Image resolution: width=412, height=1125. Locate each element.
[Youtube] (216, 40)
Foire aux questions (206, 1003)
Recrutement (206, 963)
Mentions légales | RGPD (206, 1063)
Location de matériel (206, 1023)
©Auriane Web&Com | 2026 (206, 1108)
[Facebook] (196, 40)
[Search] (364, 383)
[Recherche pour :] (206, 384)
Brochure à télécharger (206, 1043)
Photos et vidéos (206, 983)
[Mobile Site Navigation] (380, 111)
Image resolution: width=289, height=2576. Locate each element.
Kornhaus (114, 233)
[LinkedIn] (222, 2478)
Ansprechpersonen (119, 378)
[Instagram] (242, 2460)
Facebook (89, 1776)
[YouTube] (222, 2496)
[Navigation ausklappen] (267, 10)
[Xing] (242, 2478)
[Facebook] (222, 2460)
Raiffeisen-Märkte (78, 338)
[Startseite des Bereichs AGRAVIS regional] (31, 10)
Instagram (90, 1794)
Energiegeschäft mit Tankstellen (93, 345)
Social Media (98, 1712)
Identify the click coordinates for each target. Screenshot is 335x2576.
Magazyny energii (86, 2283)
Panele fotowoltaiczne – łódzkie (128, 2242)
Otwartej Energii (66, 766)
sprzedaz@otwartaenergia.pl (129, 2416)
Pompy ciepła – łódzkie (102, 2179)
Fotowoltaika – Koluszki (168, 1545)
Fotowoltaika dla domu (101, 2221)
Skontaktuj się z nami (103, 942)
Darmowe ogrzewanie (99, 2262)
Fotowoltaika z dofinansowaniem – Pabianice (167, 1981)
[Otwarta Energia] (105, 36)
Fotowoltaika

Exercise description
Return only what runs from the line containing "Panele fotowoltaiczne – łódzkie (128, 2242)" to the last line of the records above, both ends included, exactly as written.

Response to this exercise
Panele fotowoltaiczne – łódzkie (128, 2242)
Otwartej Energii (66, 766)
sprzedaz@otwartaenergia.pl (129, 2416)
Pompy ciepła – łódzkie (102, 2179)
Fotowoltaika – Koluszki (168, 1545)
Fotowoltaika dla domu (101, 2221)
Skontaktuj się z nami (103, 942)
Darmowe ogrzewanie (99, 2262)
Fotowoltaika z dofinansowaniem – Pabianice (167, 1981)
[Otwarta Energia] (105, 36)
Fotowoltaika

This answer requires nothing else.